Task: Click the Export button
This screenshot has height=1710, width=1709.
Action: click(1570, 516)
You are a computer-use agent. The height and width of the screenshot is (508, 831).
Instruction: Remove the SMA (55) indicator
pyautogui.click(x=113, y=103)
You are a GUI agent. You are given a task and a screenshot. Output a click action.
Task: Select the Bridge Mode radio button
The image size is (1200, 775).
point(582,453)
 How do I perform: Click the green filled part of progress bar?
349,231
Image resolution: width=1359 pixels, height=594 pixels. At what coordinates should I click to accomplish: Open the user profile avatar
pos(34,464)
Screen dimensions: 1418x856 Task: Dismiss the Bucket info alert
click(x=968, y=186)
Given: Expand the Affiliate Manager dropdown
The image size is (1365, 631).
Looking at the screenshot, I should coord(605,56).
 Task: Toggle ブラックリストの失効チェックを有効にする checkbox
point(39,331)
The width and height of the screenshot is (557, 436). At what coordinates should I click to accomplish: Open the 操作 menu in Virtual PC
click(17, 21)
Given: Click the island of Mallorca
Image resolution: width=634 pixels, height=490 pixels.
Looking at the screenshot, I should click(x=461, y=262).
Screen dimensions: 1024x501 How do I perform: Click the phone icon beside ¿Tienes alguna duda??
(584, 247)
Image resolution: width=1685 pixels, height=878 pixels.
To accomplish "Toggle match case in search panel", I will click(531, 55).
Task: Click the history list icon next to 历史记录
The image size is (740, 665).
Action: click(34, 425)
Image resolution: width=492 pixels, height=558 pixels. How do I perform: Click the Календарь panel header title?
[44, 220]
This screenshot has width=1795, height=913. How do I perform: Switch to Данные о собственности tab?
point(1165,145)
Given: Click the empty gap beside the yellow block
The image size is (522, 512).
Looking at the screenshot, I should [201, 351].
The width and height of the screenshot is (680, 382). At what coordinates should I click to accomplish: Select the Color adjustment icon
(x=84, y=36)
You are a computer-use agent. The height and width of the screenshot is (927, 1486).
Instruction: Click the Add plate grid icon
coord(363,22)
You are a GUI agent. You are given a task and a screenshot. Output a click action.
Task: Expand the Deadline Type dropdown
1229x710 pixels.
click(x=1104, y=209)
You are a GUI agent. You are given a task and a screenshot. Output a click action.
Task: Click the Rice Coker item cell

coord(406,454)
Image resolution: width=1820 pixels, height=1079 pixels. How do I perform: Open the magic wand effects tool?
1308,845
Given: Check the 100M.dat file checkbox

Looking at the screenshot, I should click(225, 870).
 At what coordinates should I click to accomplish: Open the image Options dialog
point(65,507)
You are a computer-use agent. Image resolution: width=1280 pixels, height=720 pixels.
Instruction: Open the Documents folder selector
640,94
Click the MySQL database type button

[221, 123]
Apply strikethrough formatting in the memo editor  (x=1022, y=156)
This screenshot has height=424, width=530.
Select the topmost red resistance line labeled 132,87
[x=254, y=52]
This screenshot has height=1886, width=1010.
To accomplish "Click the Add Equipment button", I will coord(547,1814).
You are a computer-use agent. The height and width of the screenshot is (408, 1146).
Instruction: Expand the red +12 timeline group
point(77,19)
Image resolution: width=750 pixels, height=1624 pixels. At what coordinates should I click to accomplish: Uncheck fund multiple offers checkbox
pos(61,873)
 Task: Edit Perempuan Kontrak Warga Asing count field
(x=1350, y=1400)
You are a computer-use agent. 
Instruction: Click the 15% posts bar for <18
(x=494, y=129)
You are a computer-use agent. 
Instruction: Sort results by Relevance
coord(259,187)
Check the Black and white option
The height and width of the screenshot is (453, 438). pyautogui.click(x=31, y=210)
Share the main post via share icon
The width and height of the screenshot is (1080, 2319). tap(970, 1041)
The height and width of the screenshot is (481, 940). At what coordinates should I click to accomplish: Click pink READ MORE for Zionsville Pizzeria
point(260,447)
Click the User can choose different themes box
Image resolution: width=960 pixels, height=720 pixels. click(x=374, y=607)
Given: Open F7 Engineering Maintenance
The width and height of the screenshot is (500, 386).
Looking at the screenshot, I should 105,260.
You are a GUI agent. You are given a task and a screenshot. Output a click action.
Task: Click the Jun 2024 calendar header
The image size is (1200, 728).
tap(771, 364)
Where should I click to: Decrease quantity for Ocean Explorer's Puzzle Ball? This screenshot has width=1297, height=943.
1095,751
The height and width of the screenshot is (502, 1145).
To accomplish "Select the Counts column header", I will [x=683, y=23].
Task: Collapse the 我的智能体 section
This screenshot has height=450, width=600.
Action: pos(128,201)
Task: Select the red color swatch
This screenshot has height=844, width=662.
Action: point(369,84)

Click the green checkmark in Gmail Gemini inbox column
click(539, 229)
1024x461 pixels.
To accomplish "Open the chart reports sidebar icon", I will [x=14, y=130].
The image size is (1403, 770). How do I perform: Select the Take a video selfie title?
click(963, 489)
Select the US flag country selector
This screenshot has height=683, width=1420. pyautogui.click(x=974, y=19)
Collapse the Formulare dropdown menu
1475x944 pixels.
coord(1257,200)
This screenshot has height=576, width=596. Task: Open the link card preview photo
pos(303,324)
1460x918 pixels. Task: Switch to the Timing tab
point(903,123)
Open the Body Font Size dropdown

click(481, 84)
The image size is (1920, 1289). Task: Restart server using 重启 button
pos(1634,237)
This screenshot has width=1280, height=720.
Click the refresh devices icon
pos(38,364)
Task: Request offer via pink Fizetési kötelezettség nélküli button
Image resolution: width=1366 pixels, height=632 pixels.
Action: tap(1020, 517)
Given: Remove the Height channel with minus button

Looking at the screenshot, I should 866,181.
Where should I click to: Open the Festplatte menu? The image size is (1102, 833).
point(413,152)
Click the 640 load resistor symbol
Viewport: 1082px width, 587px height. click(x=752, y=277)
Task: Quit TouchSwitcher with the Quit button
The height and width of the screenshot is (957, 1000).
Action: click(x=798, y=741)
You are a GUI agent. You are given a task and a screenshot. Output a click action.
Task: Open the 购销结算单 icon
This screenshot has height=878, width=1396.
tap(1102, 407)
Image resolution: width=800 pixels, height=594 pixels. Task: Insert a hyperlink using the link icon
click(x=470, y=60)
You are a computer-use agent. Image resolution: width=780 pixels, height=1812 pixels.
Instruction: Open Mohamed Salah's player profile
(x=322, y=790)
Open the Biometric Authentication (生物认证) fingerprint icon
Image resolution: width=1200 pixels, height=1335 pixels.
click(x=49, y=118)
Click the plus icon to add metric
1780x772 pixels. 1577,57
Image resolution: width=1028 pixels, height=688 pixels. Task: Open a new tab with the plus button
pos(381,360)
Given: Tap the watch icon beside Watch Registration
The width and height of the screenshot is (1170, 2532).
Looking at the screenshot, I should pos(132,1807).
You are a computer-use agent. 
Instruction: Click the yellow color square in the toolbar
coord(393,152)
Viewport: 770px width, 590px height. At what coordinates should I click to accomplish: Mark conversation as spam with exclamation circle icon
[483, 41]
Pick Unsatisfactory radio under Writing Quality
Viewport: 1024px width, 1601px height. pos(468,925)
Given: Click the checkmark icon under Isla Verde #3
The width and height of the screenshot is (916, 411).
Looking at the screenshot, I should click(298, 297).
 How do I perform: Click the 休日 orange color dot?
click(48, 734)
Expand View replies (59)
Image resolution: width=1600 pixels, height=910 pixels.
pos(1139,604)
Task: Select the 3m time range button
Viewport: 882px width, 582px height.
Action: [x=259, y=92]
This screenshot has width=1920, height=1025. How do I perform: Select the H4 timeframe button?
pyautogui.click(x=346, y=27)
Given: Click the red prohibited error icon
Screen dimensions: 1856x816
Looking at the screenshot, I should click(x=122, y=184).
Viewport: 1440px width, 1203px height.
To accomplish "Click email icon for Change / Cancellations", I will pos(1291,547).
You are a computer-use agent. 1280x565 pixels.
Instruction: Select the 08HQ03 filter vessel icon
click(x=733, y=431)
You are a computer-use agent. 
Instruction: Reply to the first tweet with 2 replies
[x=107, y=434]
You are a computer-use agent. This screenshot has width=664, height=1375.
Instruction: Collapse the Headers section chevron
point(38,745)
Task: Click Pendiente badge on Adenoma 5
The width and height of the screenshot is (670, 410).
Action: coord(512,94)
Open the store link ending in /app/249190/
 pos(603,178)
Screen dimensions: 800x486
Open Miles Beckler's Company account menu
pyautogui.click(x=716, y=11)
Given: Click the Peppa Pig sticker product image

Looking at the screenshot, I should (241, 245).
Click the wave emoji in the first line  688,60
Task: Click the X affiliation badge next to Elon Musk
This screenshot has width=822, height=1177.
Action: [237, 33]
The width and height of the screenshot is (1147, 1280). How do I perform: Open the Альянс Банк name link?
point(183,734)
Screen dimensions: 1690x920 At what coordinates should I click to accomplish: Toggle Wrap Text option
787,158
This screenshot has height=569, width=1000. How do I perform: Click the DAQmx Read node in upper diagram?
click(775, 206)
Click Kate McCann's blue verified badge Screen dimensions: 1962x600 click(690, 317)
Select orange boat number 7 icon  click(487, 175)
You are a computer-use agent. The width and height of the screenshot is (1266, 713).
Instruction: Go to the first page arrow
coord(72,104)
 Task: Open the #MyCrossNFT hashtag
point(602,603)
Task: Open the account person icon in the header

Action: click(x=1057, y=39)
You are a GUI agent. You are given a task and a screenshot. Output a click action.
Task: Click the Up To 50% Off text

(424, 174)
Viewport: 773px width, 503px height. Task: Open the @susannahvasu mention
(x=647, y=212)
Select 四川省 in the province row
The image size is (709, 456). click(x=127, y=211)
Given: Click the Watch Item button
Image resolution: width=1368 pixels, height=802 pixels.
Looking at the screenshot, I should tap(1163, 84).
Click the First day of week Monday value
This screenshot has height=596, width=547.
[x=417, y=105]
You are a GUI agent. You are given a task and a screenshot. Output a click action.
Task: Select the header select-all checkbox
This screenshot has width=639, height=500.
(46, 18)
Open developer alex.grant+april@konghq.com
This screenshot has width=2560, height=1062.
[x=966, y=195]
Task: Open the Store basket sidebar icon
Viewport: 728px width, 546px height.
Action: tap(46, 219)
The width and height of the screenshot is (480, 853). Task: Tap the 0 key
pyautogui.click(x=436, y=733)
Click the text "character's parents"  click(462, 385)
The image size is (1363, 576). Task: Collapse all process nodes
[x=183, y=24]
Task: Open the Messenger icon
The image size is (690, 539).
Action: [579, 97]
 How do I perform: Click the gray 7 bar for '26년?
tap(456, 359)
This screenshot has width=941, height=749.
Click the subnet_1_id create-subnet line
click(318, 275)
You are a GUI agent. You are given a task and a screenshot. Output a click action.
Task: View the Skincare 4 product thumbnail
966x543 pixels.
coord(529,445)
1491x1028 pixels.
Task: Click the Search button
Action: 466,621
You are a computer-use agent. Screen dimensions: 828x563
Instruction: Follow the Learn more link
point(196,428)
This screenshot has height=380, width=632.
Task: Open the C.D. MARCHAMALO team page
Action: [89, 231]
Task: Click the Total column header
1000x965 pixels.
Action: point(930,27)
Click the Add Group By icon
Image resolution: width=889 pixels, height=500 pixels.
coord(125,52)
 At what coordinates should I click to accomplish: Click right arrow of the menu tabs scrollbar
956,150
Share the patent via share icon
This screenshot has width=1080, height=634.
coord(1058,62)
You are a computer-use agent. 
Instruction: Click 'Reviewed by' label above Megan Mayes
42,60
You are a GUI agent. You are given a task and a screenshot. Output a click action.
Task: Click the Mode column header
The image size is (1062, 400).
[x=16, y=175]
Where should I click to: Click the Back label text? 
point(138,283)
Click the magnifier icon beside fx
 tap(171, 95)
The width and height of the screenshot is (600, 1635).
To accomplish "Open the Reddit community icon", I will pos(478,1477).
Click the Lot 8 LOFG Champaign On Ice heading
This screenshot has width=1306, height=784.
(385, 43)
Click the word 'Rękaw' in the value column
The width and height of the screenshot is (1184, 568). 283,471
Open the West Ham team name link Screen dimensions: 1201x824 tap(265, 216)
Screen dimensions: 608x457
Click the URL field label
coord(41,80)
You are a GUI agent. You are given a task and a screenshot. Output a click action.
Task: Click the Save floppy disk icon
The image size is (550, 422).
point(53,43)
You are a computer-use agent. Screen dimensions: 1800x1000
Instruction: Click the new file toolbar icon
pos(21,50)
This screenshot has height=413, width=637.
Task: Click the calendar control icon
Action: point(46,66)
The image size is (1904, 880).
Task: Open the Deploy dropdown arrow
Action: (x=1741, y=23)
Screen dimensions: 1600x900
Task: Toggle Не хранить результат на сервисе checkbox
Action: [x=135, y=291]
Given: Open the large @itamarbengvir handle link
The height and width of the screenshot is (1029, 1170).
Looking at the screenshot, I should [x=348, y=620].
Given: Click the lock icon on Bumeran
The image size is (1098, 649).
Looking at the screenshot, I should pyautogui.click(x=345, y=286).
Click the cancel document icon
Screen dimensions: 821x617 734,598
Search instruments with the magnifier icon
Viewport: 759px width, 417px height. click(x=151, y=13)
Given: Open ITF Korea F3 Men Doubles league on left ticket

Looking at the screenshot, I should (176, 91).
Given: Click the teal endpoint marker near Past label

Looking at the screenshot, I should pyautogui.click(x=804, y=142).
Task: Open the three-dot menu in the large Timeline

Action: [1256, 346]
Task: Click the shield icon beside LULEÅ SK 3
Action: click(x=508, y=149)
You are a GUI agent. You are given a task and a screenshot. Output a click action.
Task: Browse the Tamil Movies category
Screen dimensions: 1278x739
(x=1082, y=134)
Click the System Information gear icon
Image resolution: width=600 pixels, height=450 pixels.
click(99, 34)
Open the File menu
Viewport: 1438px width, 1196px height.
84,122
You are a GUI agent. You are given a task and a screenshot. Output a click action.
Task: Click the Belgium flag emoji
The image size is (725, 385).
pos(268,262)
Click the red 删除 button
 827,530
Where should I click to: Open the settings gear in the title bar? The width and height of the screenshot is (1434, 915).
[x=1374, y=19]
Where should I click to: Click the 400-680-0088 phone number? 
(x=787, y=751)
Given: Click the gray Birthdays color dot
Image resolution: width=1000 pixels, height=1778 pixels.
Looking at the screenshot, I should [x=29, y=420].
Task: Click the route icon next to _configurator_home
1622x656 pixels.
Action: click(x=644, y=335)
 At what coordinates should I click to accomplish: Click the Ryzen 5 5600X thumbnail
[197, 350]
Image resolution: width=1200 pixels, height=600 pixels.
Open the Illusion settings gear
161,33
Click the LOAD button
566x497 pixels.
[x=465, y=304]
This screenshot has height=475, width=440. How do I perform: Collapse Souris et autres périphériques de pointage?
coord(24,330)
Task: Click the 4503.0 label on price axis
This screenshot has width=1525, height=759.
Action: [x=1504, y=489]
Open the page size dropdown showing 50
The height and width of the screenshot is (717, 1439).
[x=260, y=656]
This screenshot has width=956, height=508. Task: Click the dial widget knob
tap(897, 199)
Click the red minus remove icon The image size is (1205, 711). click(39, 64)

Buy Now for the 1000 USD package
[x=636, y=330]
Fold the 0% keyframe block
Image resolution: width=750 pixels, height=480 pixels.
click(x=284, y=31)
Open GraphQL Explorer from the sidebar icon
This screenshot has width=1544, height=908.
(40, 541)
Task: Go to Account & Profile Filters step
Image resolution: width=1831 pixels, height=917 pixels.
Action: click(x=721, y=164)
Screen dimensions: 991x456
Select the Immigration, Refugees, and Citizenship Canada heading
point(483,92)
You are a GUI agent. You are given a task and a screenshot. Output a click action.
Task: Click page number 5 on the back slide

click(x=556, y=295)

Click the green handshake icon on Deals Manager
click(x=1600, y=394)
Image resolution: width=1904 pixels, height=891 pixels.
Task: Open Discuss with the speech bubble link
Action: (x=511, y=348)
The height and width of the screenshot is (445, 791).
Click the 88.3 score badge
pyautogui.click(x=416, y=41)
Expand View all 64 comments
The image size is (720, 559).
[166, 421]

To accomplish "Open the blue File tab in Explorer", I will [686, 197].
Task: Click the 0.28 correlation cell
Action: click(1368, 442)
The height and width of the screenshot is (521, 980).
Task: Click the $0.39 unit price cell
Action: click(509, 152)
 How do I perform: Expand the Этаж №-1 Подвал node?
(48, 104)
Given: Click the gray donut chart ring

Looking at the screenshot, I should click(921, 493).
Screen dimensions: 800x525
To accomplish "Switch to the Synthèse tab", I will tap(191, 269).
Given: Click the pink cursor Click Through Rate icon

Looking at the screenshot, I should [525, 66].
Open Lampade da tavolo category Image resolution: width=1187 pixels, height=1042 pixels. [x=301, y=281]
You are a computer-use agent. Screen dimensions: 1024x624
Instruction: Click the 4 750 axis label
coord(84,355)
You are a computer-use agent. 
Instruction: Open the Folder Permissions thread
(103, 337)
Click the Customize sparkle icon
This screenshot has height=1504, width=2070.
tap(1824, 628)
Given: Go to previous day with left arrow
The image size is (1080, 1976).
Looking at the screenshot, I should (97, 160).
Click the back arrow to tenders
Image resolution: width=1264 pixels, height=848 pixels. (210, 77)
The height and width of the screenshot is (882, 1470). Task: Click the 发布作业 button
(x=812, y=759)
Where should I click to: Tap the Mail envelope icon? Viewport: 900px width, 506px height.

Work to complete
From the records above, extract exactly and only the lines that begin at the line with "Viewport: 882px width, 582px height." and stop after the line with "Given: Click the red prohibited error icon".

Result
Viewport: 882px width, 582px height.
Action: [x=259, y=92]
This screenshot has width=1920, height=1025. How do I perform: Select the H4 timeframe button?
pyautogui.click(x=346, y=27)
Given: Click the red prohibited error icon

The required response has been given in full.